[Work item]
Report, from the records below, every line where the word "Politică" appears.

[Given data]
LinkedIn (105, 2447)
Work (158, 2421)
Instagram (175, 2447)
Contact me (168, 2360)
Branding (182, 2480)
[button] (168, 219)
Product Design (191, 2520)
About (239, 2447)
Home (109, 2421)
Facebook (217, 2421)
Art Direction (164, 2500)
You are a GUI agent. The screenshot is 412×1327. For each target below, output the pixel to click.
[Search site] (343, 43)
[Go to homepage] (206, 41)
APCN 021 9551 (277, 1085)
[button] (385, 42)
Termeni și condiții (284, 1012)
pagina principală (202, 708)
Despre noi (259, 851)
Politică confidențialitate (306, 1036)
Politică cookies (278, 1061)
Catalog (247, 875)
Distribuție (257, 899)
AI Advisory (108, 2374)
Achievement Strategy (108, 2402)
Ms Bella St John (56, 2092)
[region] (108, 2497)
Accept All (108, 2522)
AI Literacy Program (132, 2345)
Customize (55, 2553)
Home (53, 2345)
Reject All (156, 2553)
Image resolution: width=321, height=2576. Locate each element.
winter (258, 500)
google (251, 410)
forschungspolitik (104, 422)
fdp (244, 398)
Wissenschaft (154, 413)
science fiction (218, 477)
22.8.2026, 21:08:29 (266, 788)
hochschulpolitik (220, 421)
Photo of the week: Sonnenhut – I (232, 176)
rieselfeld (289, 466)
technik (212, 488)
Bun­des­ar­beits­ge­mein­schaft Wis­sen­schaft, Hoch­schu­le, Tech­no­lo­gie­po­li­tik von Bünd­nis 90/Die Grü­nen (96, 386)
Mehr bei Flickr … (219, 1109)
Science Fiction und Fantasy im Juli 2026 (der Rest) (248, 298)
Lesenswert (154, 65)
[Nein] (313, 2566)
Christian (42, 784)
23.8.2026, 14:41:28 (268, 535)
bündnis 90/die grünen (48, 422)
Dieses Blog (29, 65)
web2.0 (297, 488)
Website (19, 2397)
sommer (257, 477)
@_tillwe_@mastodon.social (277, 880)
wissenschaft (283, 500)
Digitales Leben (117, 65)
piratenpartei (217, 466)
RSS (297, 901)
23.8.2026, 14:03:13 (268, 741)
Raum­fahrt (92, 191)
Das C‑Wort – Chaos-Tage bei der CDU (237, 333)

[Task answer]
Politică confidențialitate (306, 1036)
Politică cookies (278, 1061)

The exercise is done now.